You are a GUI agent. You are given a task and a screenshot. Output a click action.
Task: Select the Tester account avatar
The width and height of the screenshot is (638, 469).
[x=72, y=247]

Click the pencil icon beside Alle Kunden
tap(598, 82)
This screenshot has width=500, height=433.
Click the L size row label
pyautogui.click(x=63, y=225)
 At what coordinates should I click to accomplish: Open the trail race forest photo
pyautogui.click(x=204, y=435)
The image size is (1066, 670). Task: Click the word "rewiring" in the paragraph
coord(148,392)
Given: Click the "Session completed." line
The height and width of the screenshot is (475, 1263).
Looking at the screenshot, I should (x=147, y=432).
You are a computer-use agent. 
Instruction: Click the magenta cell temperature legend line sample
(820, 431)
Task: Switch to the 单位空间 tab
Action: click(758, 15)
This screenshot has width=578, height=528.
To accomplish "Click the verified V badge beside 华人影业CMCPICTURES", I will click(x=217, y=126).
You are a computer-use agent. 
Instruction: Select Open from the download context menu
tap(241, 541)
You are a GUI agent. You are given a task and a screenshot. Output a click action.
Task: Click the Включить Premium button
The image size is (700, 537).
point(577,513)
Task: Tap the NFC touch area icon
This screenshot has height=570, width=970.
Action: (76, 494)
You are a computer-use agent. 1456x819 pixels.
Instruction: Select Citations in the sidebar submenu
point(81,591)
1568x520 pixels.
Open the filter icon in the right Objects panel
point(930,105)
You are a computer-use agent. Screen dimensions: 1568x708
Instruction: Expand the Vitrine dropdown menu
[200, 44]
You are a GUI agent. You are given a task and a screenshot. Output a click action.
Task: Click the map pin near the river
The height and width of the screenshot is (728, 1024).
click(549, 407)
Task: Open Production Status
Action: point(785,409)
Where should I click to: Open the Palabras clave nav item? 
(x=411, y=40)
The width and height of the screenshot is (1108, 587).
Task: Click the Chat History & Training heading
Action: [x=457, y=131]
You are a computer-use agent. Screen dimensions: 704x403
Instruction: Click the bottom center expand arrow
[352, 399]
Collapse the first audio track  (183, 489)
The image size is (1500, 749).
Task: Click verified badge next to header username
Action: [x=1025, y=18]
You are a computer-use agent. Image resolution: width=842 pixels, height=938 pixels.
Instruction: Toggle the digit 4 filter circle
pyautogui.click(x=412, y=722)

--

DIRECTIONS :: Only lines with the word "dimensions" should be collected from the material.

EXPECTED ANSWER ::
You are a computer-use agent. Screen dimensions: 1568x708
You are a computer-use agent. Screen dimensions: 704x403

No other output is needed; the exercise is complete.